A remarkable object lesson in the relation of over-population to lower standards of civilization was presented to the world early in May when the great general strike broke out in England. It will be recalled that the cause of the strike was the effort of the mine-owners to reduce the wages and increase the hours of the miners. The miners strenuously objected, and trade unions in other lines of industry joined in the fight. It was generally acknowledged that the condition of the miners was considerably worse than it had been in 1914 before the war. It was also conceded that mining was worse paid in England than other lines of work requiring equal skill and fewer privations. But the fact remained that there were 130,000 more miners than could be employed profitably in the industry, and that markets were lacking for English coal--markets that had been available before the war. The birth-rate of miners is higher than that in any other group in England, and it has been the habit of the miners to put their sons into their own industry. Whether England as a whole is over-populated or not, it is plain that the mining industry suffers from over-population and it is a problem beyond the wits of the wisest statesman to find a way out of the difficulty which will not cause wide suffering, and probably a very general lowering of the level of living for hundreds of thousands of English men, women and children.

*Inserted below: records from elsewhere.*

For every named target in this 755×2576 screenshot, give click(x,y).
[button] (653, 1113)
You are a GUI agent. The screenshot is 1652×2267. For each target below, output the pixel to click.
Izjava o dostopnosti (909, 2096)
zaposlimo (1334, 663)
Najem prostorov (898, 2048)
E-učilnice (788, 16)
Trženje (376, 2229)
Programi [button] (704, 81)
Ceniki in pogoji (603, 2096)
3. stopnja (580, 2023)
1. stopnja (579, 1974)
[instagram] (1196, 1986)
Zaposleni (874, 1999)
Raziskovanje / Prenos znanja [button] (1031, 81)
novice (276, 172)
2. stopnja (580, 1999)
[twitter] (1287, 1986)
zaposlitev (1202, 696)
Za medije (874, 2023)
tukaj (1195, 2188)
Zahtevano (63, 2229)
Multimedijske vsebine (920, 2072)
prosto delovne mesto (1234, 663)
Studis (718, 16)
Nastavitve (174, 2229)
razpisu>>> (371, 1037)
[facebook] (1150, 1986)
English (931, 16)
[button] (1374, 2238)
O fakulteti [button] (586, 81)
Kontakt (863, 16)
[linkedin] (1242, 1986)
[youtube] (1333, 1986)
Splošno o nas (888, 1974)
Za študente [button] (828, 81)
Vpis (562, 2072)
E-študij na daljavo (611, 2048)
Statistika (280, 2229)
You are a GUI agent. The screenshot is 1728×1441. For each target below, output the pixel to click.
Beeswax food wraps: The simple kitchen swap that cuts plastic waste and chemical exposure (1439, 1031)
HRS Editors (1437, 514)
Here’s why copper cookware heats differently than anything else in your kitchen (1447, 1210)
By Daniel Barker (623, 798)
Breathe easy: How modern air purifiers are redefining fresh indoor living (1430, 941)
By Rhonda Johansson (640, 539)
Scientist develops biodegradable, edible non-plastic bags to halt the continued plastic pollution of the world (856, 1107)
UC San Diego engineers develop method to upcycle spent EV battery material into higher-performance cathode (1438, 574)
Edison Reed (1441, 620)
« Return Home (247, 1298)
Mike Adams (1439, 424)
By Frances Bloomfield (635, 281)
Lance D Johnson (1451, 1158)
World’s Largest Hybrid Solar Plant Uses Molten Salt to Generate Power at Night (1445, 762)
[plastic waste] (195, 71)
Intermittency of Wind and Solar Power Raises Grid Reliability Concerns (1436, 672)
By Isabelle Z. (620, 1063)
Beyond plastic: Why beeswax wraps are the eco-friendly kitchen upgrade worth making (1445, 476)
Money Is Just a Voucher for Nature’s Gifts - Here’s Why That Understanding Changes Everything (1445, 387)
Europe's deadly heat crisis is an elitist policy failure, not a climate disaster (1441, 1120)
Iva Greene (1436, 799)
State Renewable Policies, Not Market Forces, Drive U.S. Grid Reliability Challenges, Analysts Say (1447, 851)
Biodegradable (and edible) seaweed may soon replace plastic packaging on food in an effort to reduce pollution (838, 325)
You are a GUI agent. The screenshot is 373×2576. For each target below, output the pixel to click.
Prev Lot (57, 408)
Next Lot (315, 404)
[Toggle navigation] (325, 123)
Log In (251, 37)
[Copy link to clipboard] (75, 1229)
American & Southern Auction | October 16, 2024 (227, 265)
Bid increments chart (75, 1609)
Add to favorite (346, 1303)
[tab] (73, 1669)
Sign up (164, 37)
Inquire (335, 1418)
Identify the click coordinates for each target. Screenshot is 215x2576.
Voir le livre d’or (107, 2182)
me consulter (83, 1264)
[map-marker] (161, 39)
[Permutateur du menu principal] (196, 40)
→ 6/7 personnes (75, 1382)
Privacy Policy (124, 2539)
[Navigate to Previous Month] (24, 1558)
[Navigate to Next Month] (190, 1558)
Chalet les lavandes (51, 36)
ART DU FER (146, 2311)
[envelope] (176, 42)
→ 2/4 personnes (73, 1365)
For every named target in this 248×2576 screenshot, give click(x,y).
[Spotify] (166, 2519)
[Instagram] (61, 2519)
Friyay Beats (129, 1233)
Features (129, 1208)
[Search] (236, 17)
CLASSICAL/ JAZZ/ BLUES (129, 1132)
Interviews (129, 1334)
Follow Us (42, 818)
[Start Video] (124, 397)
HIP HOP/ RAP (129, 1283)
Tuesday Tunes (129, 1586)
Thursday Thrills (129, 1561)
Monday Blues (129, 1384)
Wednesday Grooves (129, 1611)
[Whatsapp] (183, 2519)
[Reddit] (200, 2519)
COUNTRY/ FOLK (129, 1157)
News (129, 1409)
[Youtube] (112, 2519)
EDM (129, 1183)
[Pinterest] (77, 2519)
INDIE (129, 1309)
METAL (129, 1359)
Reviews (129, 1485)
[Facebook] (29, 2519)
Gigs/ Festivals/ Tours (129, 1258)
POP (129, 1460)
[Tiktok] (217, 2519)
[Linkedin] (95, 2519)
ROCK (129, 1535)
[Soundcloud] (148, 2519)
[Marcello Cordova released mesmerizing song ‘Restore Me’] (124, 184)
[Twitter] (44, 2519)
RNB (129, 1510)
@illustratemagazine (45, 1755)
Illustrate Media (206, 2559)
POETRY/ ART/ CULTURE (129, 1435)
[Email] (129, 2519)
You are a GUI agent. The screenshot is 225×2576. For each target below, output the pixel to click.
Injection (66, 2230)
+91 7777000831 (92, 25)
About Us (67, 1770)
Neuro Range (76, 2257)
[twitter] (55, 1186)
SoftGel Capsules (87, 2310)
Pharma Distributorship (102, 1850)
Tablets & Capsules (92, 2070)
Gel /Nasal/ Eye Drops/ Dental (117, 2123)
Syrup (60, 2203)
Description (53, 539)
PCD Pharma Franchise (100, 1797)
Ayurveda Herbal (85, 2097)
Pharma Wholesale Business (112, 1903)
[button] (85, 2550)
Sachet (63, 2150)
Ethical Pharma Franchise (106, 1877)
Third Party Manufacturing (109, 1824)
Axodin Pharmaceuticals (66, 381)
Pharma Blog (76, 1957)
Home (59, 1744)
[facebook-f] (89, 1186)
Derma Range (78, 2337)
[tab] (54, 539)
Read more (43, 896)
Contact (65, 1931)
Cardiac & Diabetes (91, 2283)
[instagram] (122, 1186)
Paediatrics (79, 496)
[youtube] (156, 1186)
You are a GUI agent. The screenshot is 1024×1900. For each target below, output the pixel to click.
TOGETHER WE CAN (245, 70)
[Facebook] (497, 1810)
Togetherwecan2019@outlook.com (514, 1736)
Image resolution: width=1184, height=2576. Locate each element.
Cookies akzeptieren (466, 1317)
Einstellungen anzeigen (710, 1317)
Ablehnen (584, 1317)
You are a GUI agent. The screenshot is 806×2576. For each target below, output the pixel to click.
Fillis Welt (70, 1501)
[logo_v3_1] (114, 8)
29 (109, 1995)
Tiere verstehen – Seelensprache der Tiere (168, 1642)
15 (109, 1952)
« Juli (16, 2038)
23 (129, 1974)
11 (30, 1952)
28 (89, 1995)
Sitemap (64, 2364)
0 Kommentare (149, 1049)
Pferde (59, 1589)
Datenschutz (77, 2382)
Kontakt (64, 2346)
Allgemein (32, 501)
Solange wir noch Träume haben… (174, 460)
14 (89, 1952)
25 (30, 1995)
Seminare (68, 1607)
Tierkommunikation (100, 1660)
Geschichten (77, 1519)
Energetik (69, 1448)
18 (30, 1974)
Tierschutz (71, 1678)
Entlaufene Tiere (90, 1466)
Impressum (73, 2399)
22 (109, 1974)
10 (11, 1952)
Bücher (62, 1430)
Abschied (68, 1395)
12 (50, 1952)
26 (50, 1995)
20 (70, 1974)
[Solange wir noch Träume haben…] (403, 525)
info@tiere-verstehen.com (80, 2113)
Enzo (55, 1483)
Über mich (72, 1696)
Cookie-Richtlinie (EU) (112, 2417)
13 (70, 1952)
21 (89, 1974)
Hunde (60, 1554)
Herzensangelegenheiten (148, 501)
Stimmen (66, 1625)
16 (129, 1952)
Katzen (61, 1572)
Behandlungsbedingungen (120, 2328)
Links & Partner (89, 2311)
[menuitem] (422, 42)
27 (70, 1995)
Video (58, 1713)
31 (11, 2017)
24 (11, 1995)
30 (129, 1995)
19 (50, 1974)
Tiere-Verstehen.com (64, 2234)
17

What is clearly discernible on a large scale for nations and industries is also equally true for families. Dr. C. O. Sauer, head of the Geography Department of the University of California, recently declared that a lower standard of living would help to solve the problem of finding food and shelter for the ever growing population of the world. It does not take a university professor to find out that too many children in the family of a working man means a lowering of standards for the whole family. The mother soon finds that it is impossible to give the large family as good food as she could easily supply to a smaller number. The house becomes congested. We read of "two rooms for a family of six," "man and wife and five children crowded into three rooms," and even of worse housing conditions--conditions which would not be tolerated in a public institution for our dependent poor. Educational standards have to be lowered. The children must leave school just as soon as they can get their working papers and the dream of a high school course fades away. Books, lectures, music, cultural possibilities become an almost absurd impossibility for the over-burdened mother and the hard-driven father of too large a family, while any continued sickness--so probably a contingency when people are underfed--breaks down their independence and lays a burden on the whole community. Does unrestrained reproduction destroy civilization? Ask mother, she knows!